Relief punched him in the gut so viscerally he almost doubled over.

Neira was striding down the stairs, her hair a sleek curtain on a phantom breeze behind her, her brows drawn close. "What is going on? Why is there so much noise?" Her eyes landed on Erqis. "What did you do?"

It was all he needed to burst into motion again, meeting her halfway. He cupped her face in both hands. Her skin was cool to the touch, but then again he supposed it usually was; even so, Erqis could almost see it crumbling under his fingers into the brown, chunky debris – but then Neira jerked her head back impatiently. Her cheeks remained unmarred, aside from a small smudge of soot.

"Come with me."

"Erqis. What did you do?" Neira repeated, softer, as Erqis grasped her wrist and pulled her along.

They passed a heap beside to a feather duster, where a servant, evidently, had crumbled. Neira stared at it in confusion.

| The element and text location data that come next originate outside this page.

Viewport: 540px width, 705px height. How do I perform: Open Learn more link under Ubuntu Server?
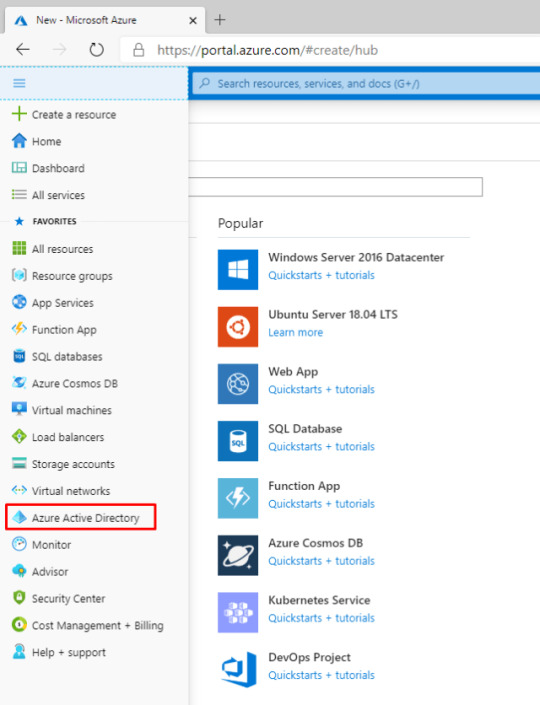pos(295,333)
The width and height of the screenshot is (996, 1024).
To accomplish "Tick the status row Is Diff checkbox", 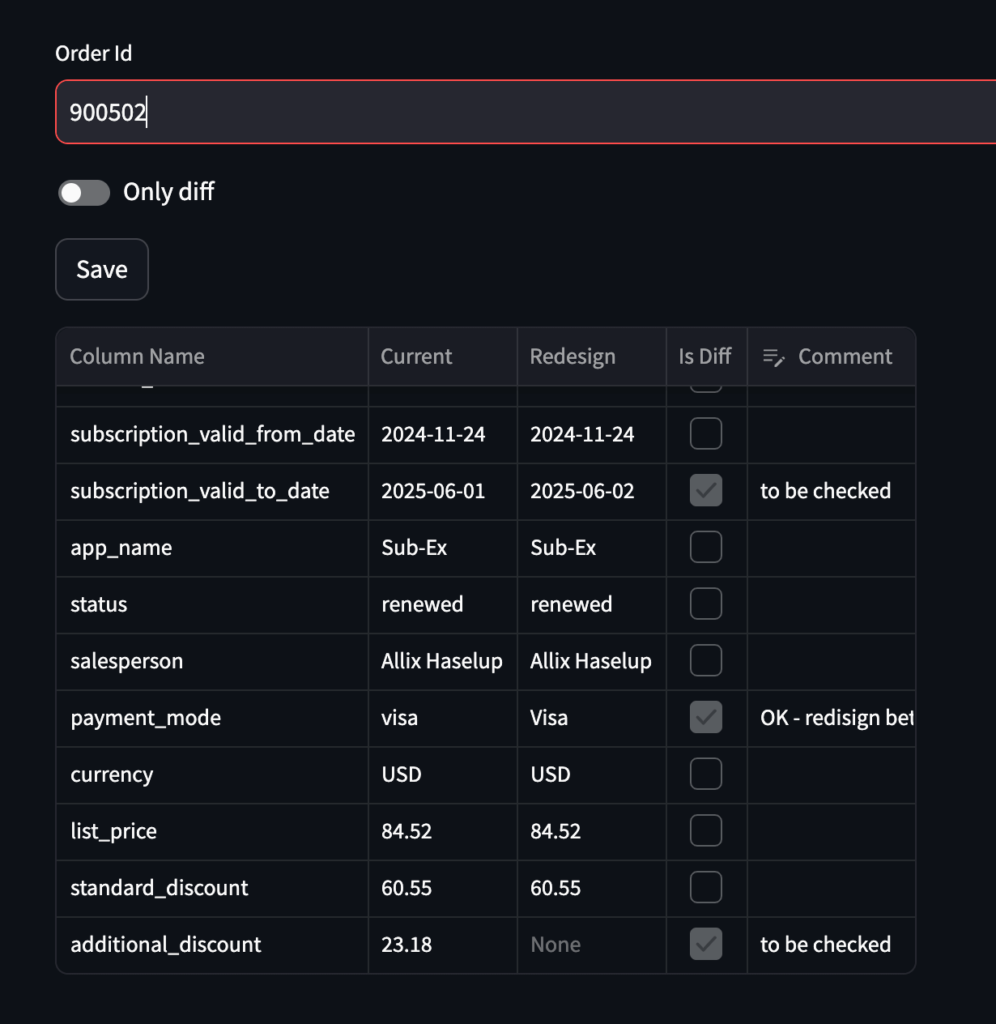I will [706, 604].
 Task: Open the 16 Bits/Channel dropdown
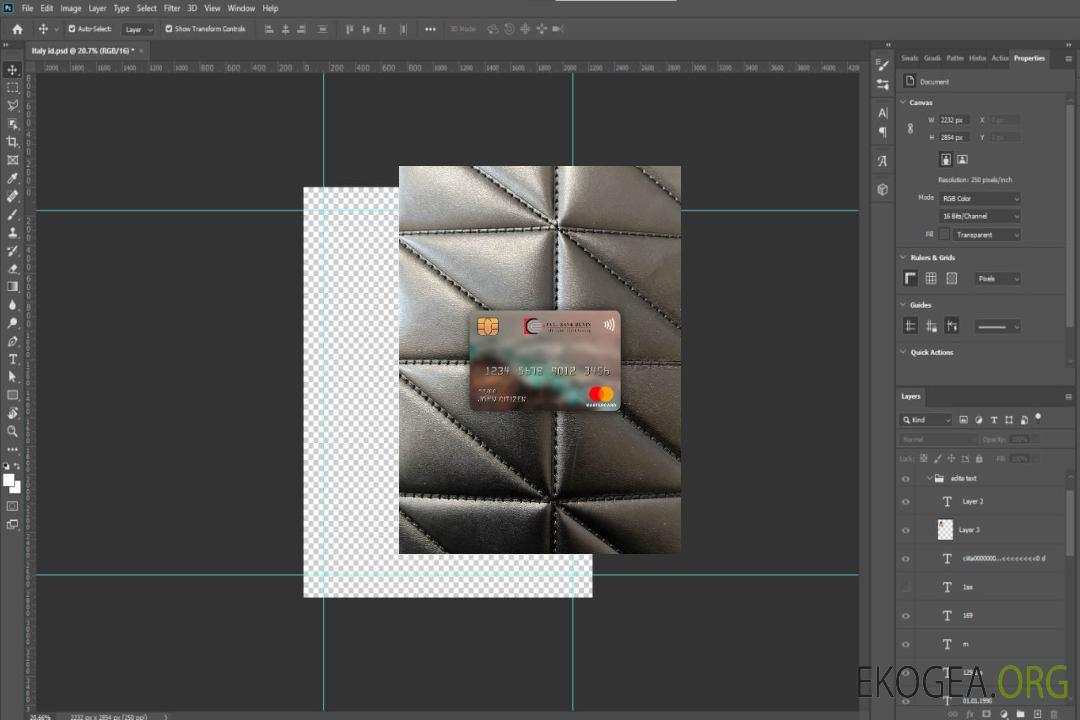tap(980, 216)
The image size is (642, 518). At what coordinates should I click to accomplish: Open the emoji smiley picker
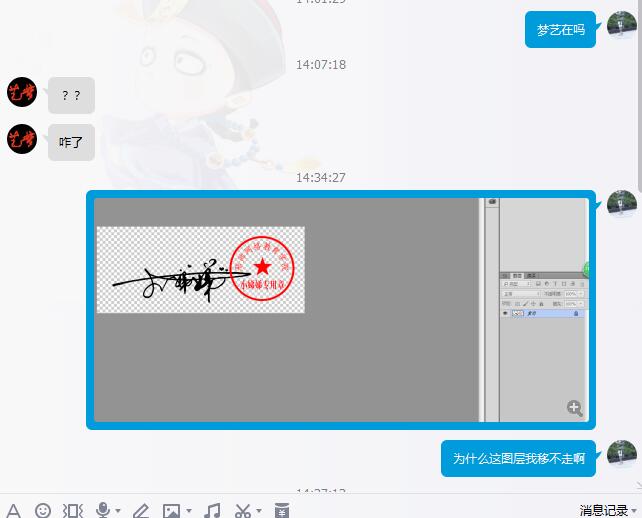[43, 510]
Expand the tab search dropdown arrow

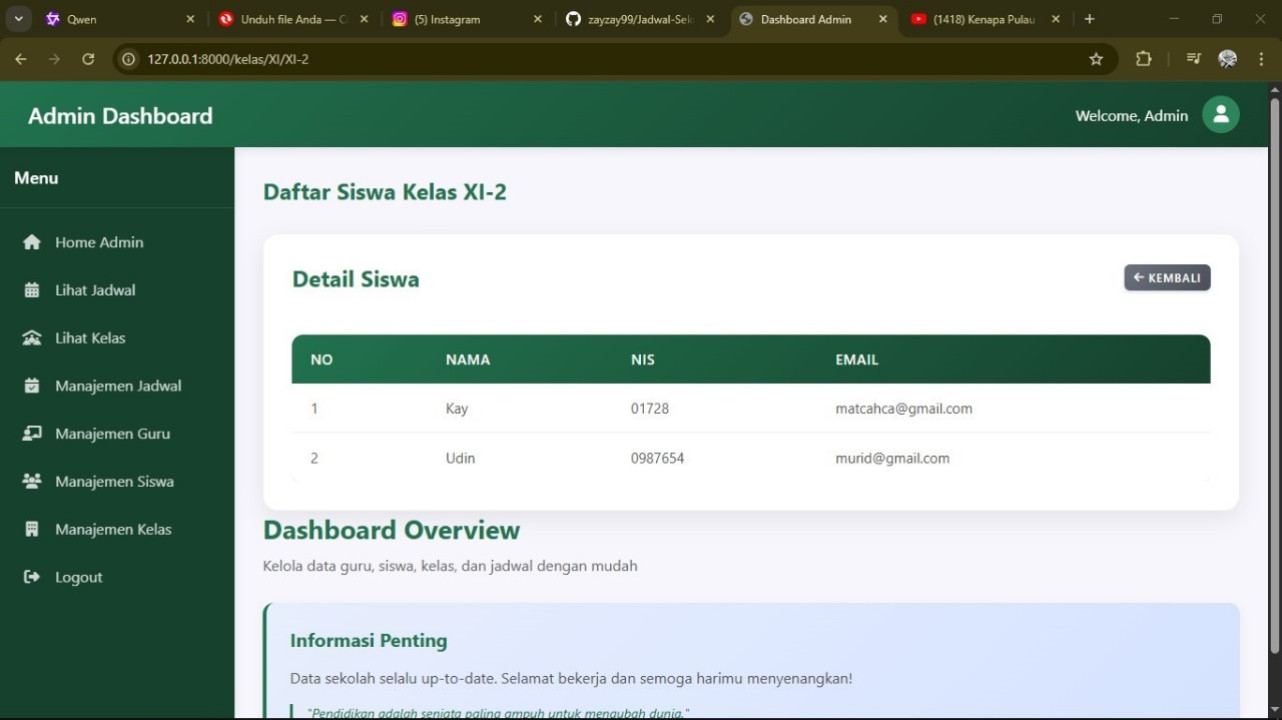click(x=18, y=19)
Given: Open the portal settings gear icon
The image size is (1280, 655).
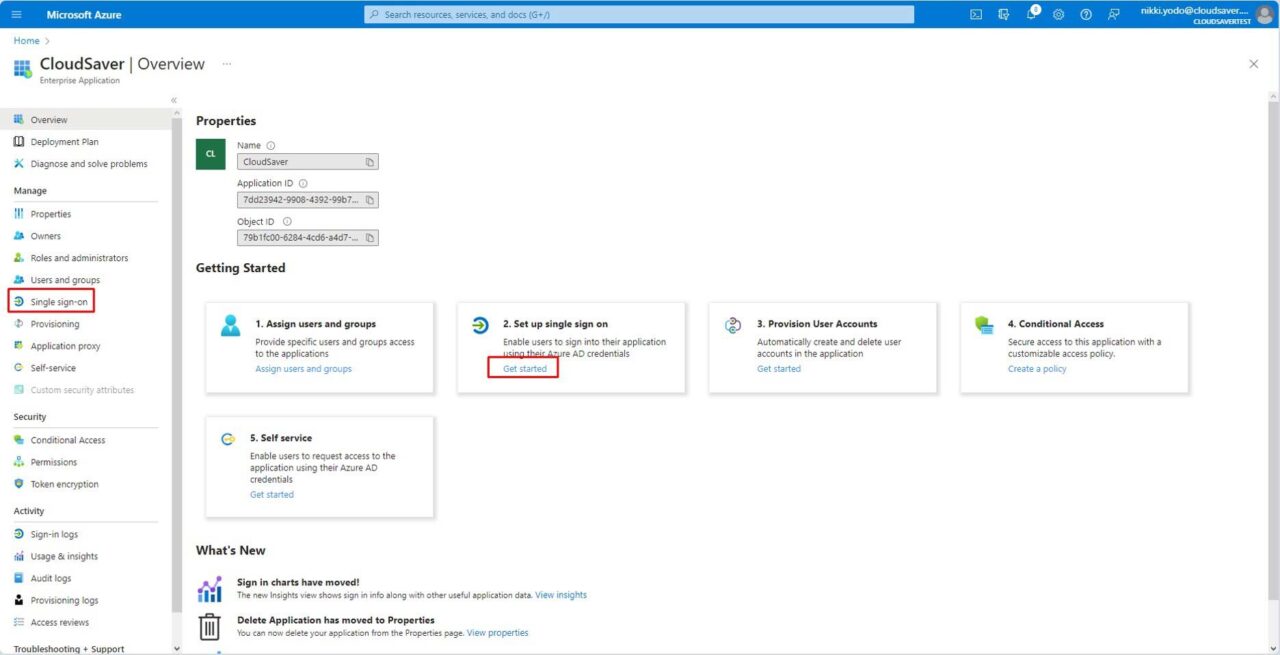Looking at the screenshot, I should (1058, 14).
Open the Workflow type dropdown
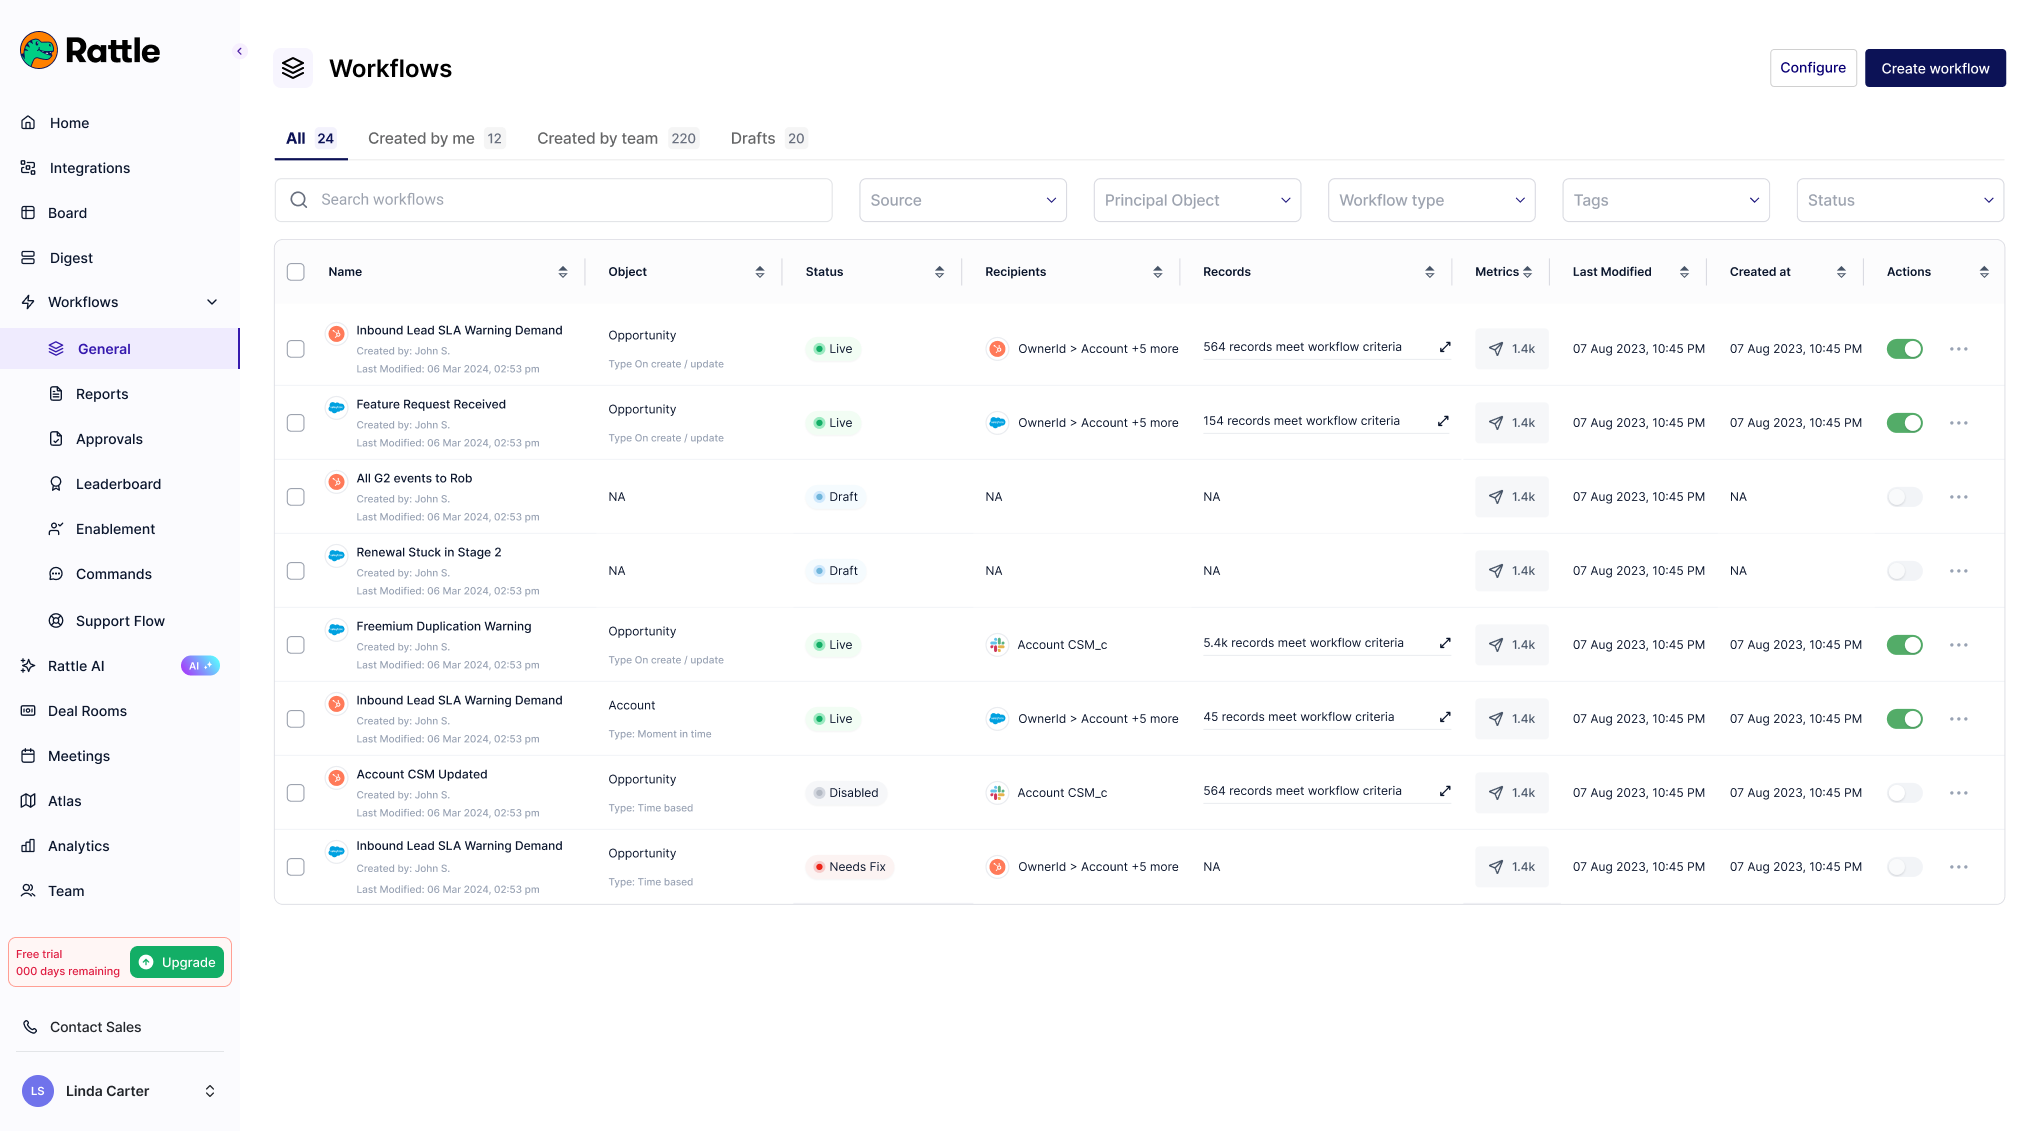This screenshot has height=1131, width=2039. tap(1430, 200)

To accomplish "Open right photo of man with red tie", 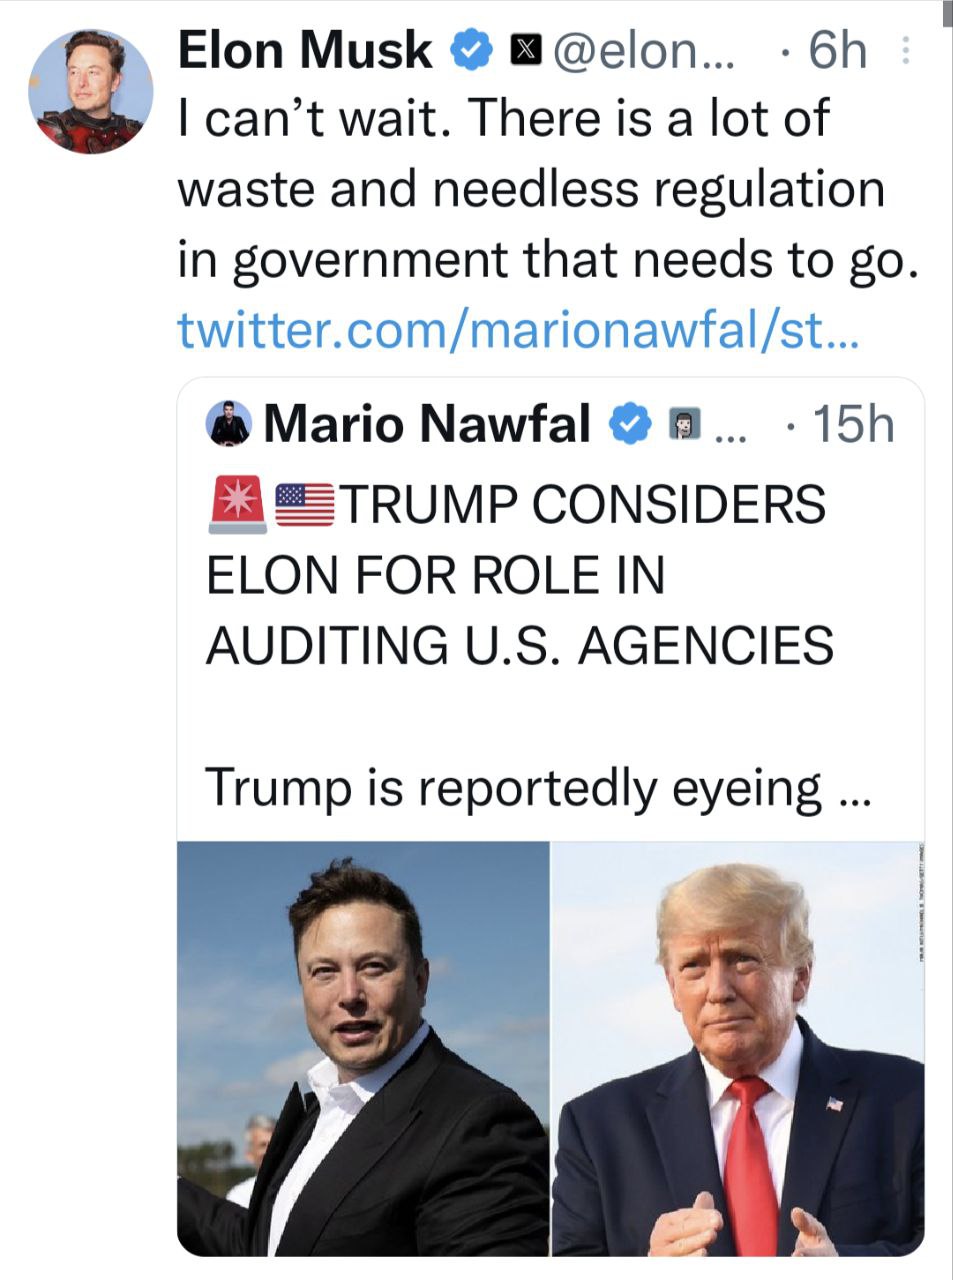I will 738,1048.
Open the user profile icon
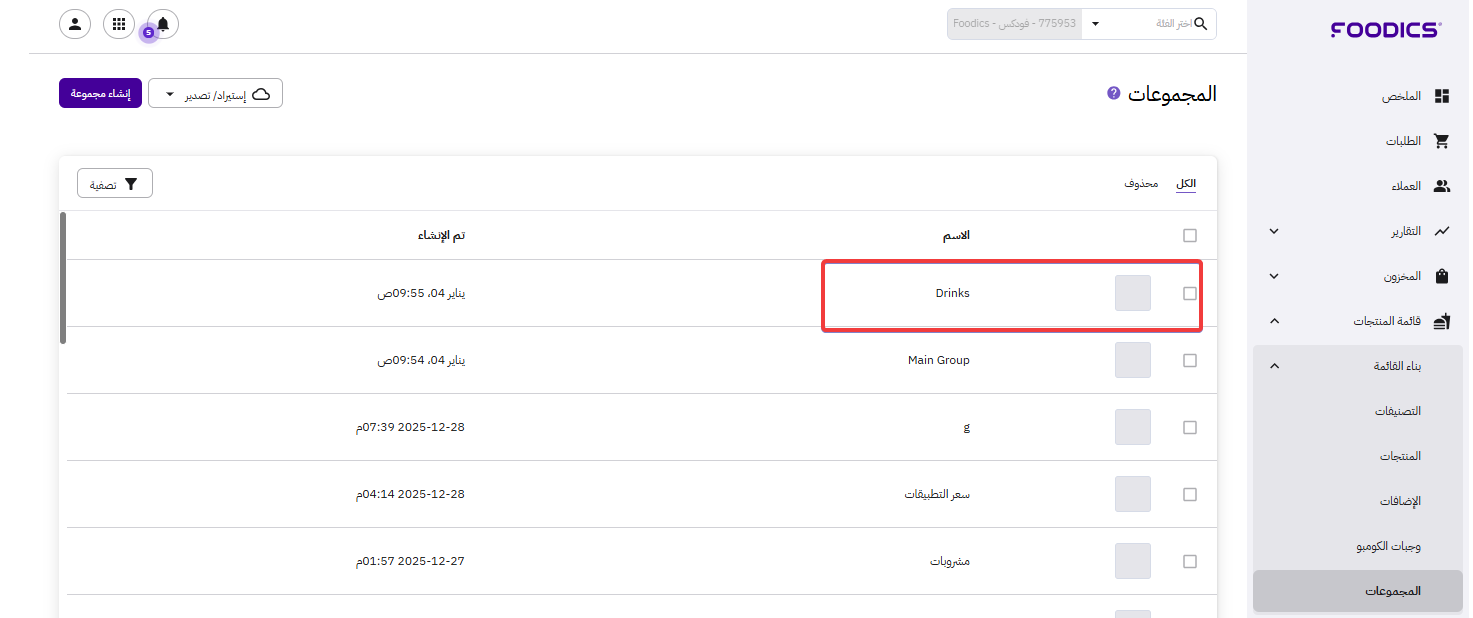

Erqis didn't know how to explain. Instead, he gently squeezed her wrist and kept it in his grasp when they at last came to a stop by the gates, where a handful of his soldiers had gathered. "Report."

"Sire." The eldest of the soldiers bowed his head. "Reports from the village." The man eyed one of the younger men dubiously, a boy of barely twenty with wild brown hair. He looked like he’d seen a ghost, his eyes wide and his face pale.

"Sire, the village – the villagers.” The young man swallowed hard. “They're gone."

Neira pushed past him before Erqis could stop her, and the young soldier took a step back at the stormy look on her face. "What do you mean, gone ?"

"Y-your Highness." The soldier bowed shakily. "We were keeping an eye on the village. See, the people, they… they hadn't moved since we got here. Just stood inside their houses, with those blank looks on their faces, no matter what we did."

"Like the regiars," Qavor murmured at Erqis' side. His blue eyes were firmly fixed on Neira – Neira, who was seemingly the only one who hadn't succumbed.

The only one alive.

"They were probably terrified," Neira snapped, hands balling into fists by her sides. "Where have they gone? How did you not see them leave, if you were 'keeping an eye'?"

"There was this scream, and then… and then…" He looked like he was about to be sick.

"They turned into dust, Highness," said another, barely older than the first and trembling just as much. "I saw it with my own eyes. Tilted their heads back, all of them making that terrible sound, like wild dogs howling or something… then they turned to dust and bones.”

The older soldier looked a cross between horrified and furious. He had not been with Erqis in the marsh, but the story of fighting off the undead was well known by now. “If you’re wasting his Majesty’s time with fanciful nonsense-”

"No," Erqis said quietly. Neira turned back to him, her stare weighing the heaviest amongst them. "No, it's not fanciful nonsense. There was something under the castle. It must have kept them animated. It's gone now, so they are gone, too."

The way she looked at him made his insides squirm. That horror, that despair.

He turned away before guilt could settle too deep. "We will begin our journey back to Duskport in the morning. Begin making preparations."

"Hold on now-" Neira began, reaching for him. Her hand hovered in the air when he glanced at her, and then fell slowly.

"You better pack anything you want to bring, too."